• **TASK**: The entries below should be output exactly as written.

Extracted records:

____

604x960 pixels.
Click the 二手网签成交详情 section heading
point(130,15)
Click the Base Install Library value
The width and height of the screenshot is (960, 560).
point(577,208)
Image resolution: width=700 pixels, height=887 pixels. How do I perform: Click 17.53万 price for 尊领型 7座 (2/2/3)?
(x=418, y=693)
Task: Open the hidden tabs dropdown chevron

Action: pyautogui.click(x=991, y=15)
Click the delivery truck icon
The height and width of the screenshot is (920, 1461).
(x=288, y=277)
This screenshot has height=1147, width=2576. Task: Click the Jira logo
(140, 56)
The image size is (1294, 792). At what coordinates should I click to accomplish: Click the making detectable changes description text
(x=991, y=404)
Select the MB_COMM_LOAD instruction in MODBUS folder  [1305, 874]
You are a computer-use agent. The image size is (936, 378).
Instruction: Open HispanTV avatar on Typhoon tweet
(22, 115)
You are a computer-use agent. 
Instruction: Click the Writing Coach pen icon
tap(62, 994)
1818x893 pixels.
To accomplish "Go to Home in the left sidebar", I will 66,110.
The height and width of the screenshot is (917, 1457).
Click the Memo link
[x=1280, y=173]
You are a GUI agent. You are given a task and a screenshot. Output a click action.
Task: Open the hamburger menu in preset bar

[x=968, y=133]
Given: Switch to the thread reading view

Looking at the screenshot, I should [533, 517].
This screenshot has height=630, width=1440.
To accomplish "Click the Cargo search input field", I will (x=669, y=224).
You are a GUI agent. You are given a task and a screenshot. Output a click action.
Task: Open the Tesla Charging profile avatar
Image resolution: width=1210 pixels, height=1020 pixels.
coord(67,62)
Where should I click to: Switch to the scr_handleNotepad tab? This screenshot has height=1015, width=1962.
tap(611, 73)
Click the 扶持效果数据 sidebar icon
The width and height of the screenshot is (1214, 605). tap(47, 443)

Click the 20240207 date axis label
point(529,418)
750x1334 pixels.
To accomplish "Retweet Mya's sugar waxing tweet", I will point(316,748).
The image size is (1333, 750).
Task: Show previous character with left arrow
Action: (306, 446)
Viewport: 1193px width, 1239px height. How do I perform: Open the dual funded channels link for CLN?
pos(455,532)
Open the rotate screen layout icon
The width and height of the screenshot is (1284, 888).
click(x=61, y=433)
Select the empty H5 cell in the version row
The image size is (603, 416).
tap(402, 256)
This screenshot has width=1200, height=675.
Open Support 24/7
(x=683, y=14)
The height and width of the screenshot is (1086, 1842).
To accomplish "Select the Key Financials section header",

____

• **RESPONSE FOR THIS EXERCISE**:
604x960 pixels.
Click the 二手网签成交详情 section heading
point(130,15)
Click the Base Install Library value
The width and height of the screenshot is (960, 560).
point(577,208)
Image resolution: width=700 pixels, height=887 pixels. How do I perform: Click 17.53万 price for 尊领型 7座 (2/2/3)?
(x=418, y=693)
Task: Open the hidden tabs dropdown chevron

Action: pyautogui.click(x=991, y=15)
Click the delivery truck icon
The height and width of the screenshot is (920, 1461).
(x=288, y=277)
This screenshot has height=1147, width=2576. Task: Click the Jira logo
(140, 56)
The image size is (1294, 792). At what coordinates should I click to accomplish: Click the making detectable changes description text
(x=991, y=404)
Select the MB_COMM_LOAD instruction in MODBUS folder  [1305, 874]
You are a computer-use agent. The image size is (936, 378).
Instruction: Open HispanTV avatar on Typhoon tweet
(22, 115)
You are a computer-use agent. 
Instruction: Click the Writing Coach pen icon
tap(62, 994)
1818x893 pixels.
To accomplish "Go to Home in the left sidebar", I will 66,110.
The height and width of the screenshot is (917, 1457).
Click the Memo link
[x=1280, y=173]
You are a GUI agent. You are given a task and a screenshot. Output a click action.
Task: Open the hamburger menu in preset bar

[x=968, y=133]
Given: Switch to the thread reading view

Looking at the screenshot, I should [533, 517].
This screenshot has height=630, width=1440.
To accomplish "Click the Cargo search input field", I will (x=669, y=224).
You are a GUI agent. You are given a task and a screenshot. Output a click action.
Task: Open the Tesla Charging profile avatar
Image resolution: width=1210 pixels, height=1020 pixels.
coord(67,62)
Where should I click to: Switch to the scr_handleNotepad tab? This screenshot has height=1015, width=1962.
tap(611, 73)
Click the 扶持效果数据 sidebar icon
The width and height of the screenshot is (1214, 605). tap(47, 443)

Click the 20240207 date axis label
point(529,418)
750x1334 pixels.
To accomplish "Retweet Mya's sugar waxing tweet", I will point(316,748).
The image size is (1333, 750).
Task: Show previous character with left arrow
Action: (306, 446)
Viewport: 1193px width, 1239px height. How do I perform: Open the dual funded channels link for CLN?
pos(455,532)
Open the rotate screen layout icon
The width and height of the screenshot is (1284, 888).
click(x=61, y=433)
Select the empty H5 cell in the version row
The image size is (603, 416).
tap(402, 256)
This screenshot has width=1200, height=675.
Open Support 24/7
(x=683, y=14)
The height and width of the screenshot is (1086, 1842).
To accomplish "Select the Key Financials section header",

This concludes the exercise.